Important question, but resting upon dangerous assumptions. First, the Shadow Wars are probably better understood as a refinement of the Bush Doctrine, in the sense that their architects design them to preventatively take down terrorist organizations worldwide, but without all Bush's stuff about state sponsorship or the implications about invading other countries, downplaying the softer side of American power, and so forth. Donald Rumsfeld wanted Special Operations Command to run the war on terror, for instance. Obama has made a global, endless war less conspicuous -- not less global or less endless.

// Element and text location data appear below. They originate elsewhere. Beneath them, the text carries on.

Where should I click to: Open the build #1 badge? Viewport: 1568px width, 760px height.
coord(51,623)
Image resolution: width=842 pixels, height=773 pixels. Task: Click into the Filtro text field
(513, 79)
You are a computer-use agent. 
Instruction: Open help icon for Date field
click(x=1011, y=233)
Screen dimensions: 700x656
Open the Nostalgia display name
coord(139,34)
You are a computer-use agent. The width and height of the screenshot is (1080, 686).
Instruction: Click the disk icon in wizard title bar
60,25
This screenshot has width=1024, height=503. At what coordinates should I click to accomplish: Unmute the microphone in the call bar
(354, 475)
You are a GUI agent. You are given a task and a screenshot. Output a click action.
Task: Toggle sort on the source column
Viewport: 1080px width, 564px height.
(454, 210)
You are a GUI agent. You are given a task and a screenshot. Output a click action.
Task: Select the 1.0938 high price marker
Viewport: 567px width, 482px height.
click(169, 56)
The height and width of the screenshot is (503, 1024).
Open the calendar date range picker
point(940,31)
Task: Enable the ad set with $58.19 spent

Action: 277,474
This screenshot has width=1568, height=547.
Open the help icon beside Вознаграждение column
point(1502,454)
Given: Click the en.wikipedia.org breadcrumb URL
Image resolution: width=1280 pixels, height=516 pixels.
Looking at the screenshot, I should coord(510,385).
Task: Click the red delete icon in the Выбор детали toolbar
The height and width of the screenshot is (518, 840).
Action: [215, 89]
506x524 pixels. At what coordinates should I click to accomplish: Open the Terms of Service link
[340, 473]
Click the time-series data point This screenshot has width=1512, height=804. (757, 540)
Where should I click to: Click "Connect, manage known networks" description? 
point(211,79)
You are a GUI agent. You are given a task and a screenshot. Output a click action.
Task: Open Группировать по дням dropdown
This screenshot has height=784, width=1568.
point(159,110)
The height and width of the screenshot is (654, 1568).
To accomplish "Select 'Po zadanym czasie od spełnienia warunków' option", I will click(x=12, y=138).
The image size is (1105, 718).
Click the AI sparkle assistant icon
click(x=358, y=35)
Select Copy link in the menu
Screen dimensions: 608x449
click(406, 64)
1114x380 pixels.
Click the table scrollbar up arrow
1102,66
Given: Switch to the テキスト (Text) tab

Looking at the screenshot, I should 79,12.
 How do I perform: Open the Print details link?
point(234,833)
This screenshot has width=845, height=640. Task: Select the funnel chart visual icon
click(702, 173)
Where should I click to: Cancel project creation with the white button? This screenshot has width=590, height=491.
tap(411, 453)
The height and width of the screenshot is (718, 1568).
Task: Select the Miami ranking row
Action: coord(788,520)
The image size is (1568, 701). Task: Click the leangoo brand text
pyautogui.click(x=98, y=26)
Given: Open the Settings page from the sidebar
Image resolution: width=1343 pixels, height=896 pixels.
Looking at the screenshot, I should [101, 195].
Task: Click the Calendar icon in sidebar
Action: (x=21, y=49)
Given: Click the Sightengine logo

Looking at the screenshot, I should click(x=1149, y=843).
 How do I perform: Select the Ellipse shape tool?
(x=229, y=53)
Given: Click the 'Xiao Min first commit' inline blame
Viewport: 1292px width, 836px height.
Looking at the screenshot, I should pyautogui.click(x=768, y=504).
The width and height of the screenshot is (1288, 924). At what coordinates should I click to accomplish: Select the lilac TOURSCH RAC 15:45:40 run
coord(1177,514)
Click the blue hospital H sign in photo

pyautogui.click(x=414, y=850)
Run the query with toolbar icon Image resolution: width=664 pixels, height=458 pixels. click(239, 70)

It's true that declining to garrison forces in Iraq (though consider me skeptical -- not outright doubtful, but I'll believe it when I see it -- on that one ) is cheaper than garrisoning them there. Same goes for drawing down in Afghanistan. It's also, at the risk of banality, still expensive to run a streamlined global war. But notice: we're talking about the upfront costs.
It's gauche these days to worry about the future blowback from the Shadow Wars, either in blood or treasure, because in the long afterglow of the bin Laden raid, they look pretty great. If, however, they result in the destabilization of nuclear Pakistan, they'll look like an epic folly and self-delusion. Faizal Shahzad didn't just say the drones were why he tried to bomb Times Square, as is constantly misreported, he cited the invasions of Iraq and Afghanistan, too. To the radicalized -- admittedly not the most logical interlocutors, but the crucial demographic here, because at one point they weren't radicalized -- there's hardly a distinction to be drawn between the Bush Doctrine and the Shadow Wars. And perhaps if the next Shahzad succeeds, as everyone agrees is likely, the Shadow Wars won't seem so cheap.
On the other hand, it's unlikely that the next Shahzad will kill remotely the numbers of people that al-Qaida killed on 9/11, so that's a point in defense of the strategy.
But the crucial point is that no American leader has articulated an endgame for this amorphous global war, let alone explained how the actions s/he takes gets us there. Obama has lowered a 767 from 30,000 feet to, say, 10,000 feet. But he's flying it parallel to the ground, and intimating that sometime soon, it'll land. The dangers of keeping the plane at 10,000 feet still exist -- but they diminish if the plane actually lands. When will he, or a successor, finally bring the plane in?